### Data to use

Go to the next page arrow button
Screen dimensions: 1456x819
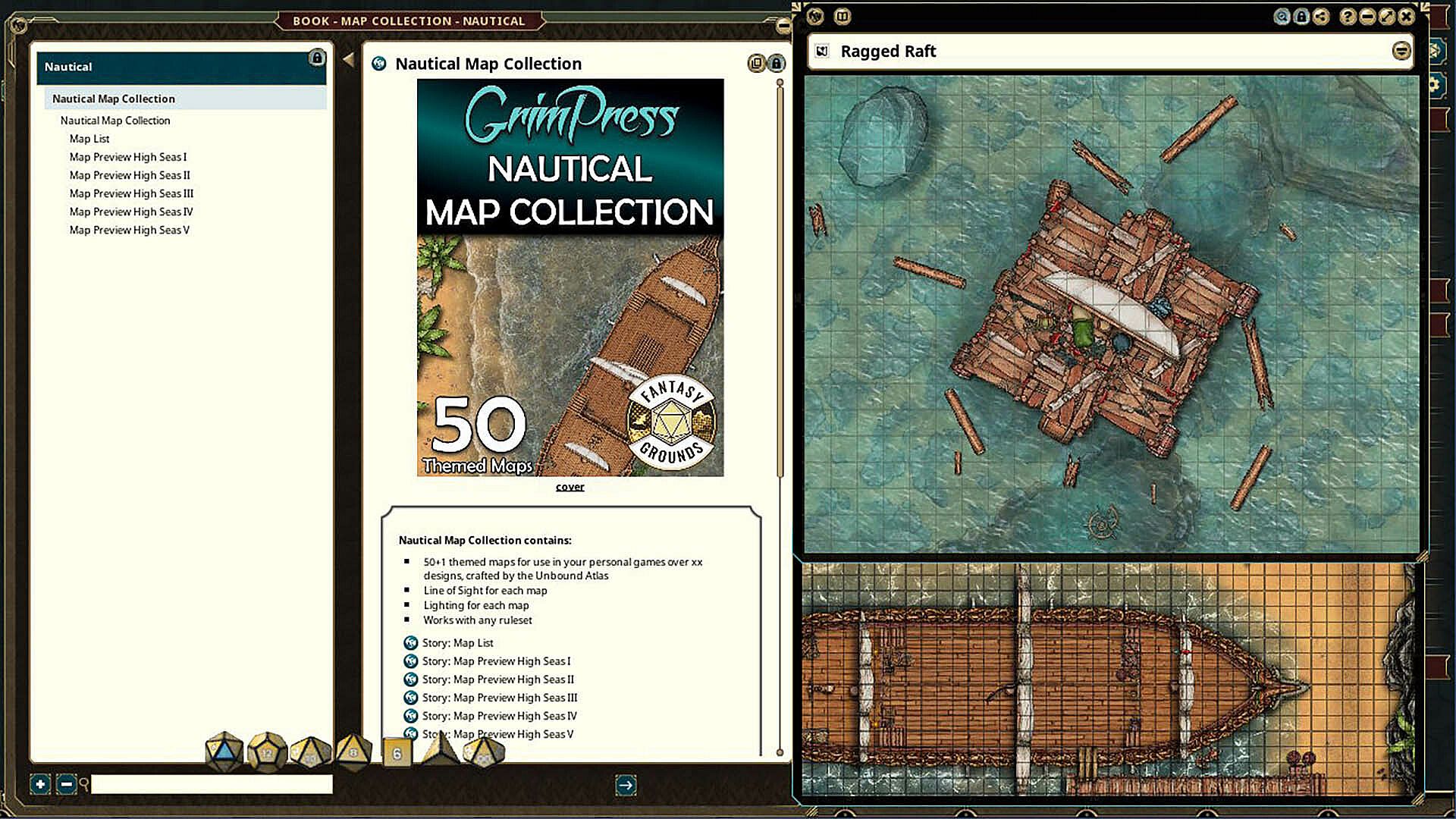point(626,785)
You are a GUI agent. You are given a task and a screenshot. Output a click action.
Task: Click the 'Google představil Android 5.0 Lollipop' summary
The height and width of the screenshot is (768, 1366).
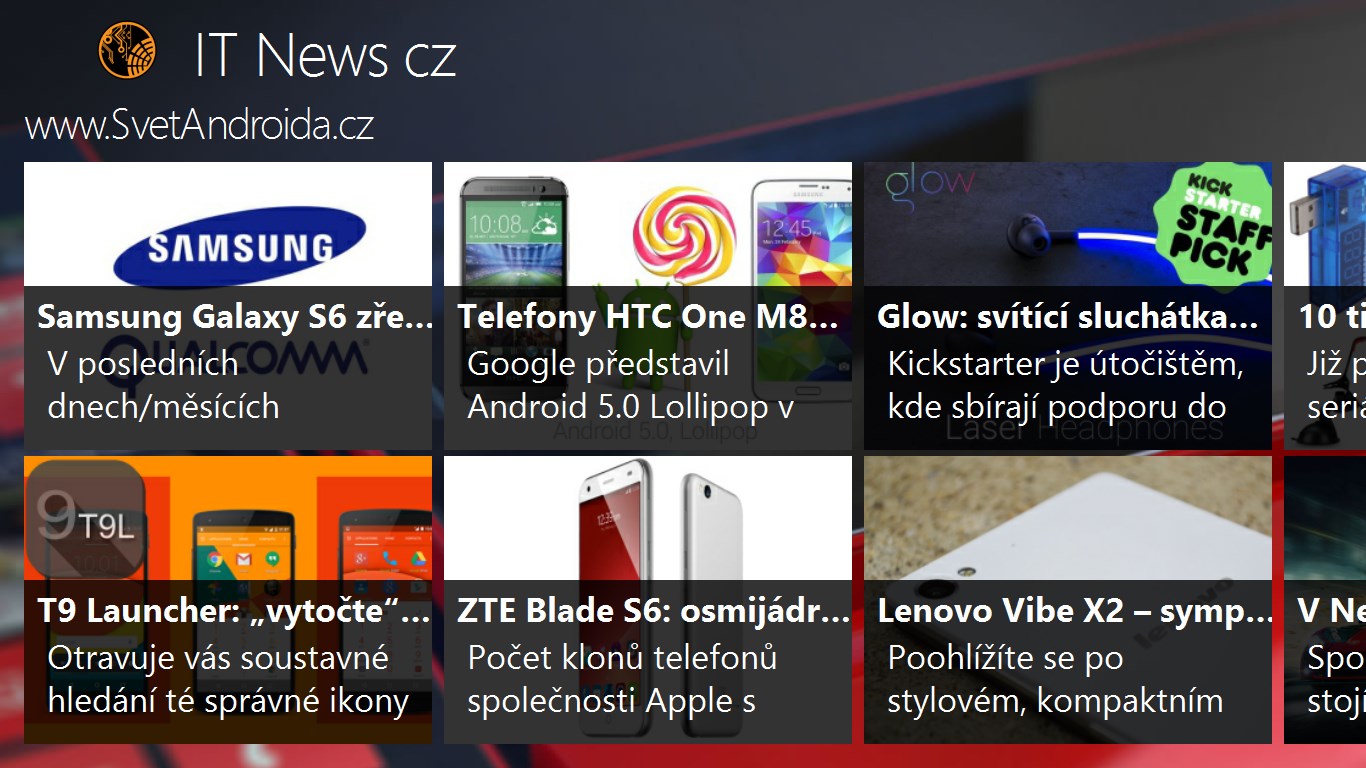(631, 385)
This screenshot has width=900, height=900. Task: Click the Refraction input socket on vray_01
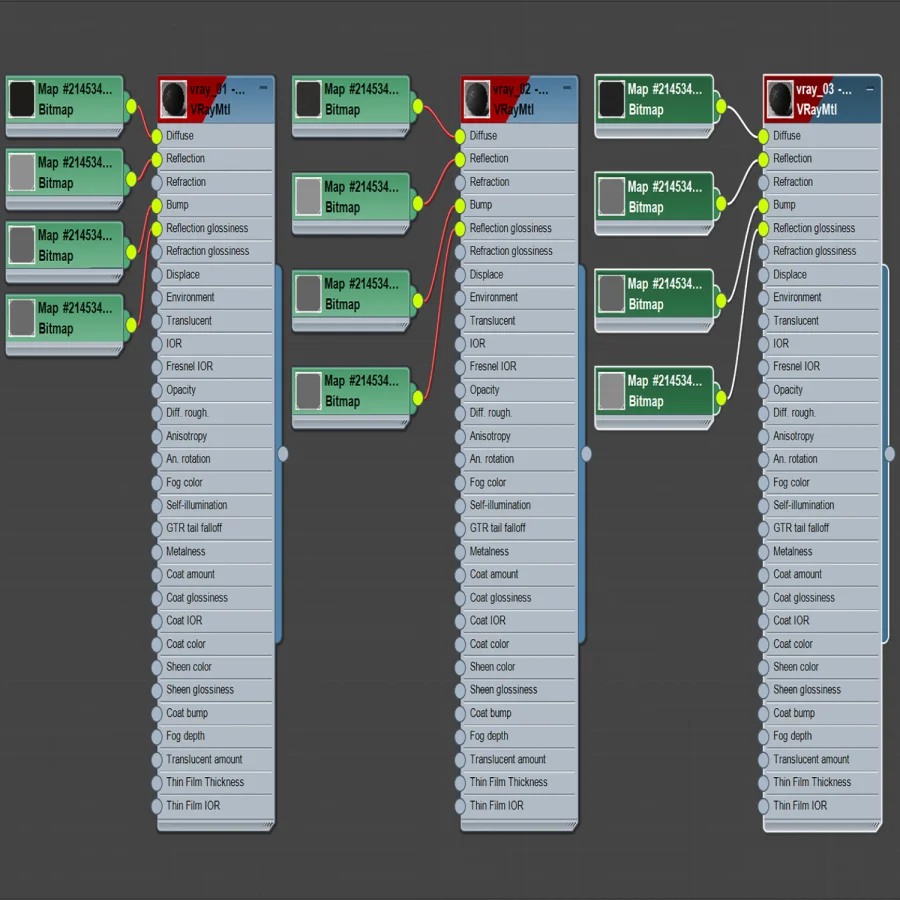point(157,183)
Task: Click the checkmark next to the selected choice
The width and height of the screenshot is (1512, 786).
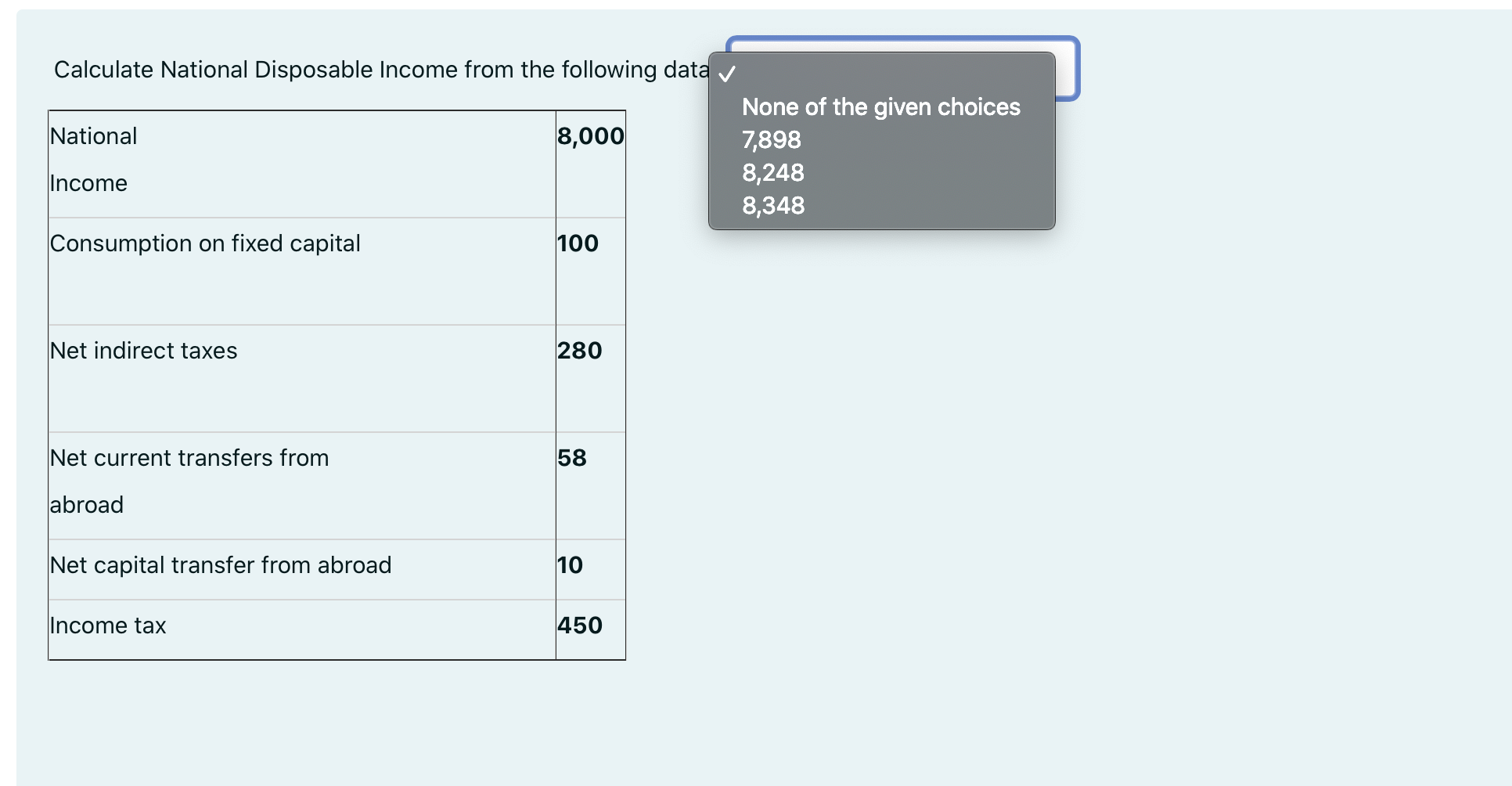Action: point(727,74)
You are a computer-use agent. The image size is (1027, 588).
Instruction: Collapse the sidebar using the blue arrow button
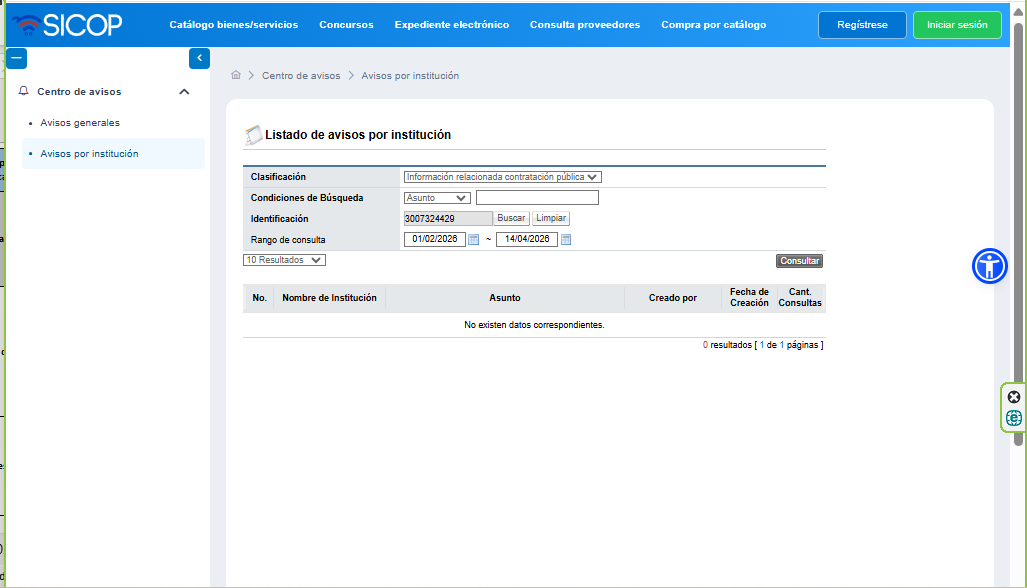click(x=198, y=58)
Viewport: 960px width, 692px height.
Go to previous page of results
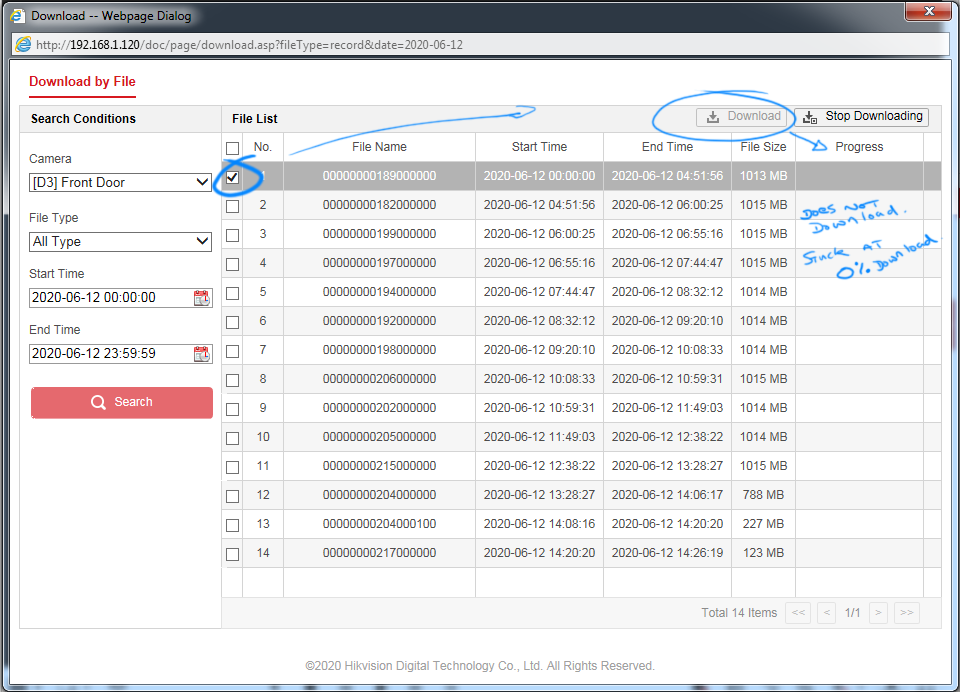(826, 613)
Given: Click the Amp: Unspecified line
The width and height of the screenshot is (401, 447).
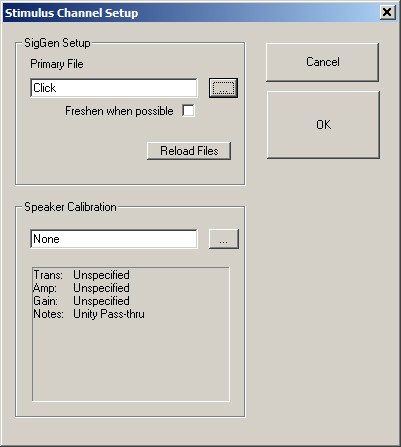Looking at the screenshot, I should click(x=82, y=288).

######

→ **Problem description**:
Could you repeat the lines above word for word, starting with the line that contains "You are a GUI" and going on through the line that contains "point(157,183)", with the pictures left out?

→ **Answer**:
You are a GUI agent. You are given a task and a screenshot. Output a click action.
Task: Click the 'Google představil Android 5.0 Lollipop' summary
The height and width of the screenshot is (768, 1366).
(631, 385)
This screenshot has width=900, height=900. Task: Click the Refraction input socket on vray_01
point(157,183)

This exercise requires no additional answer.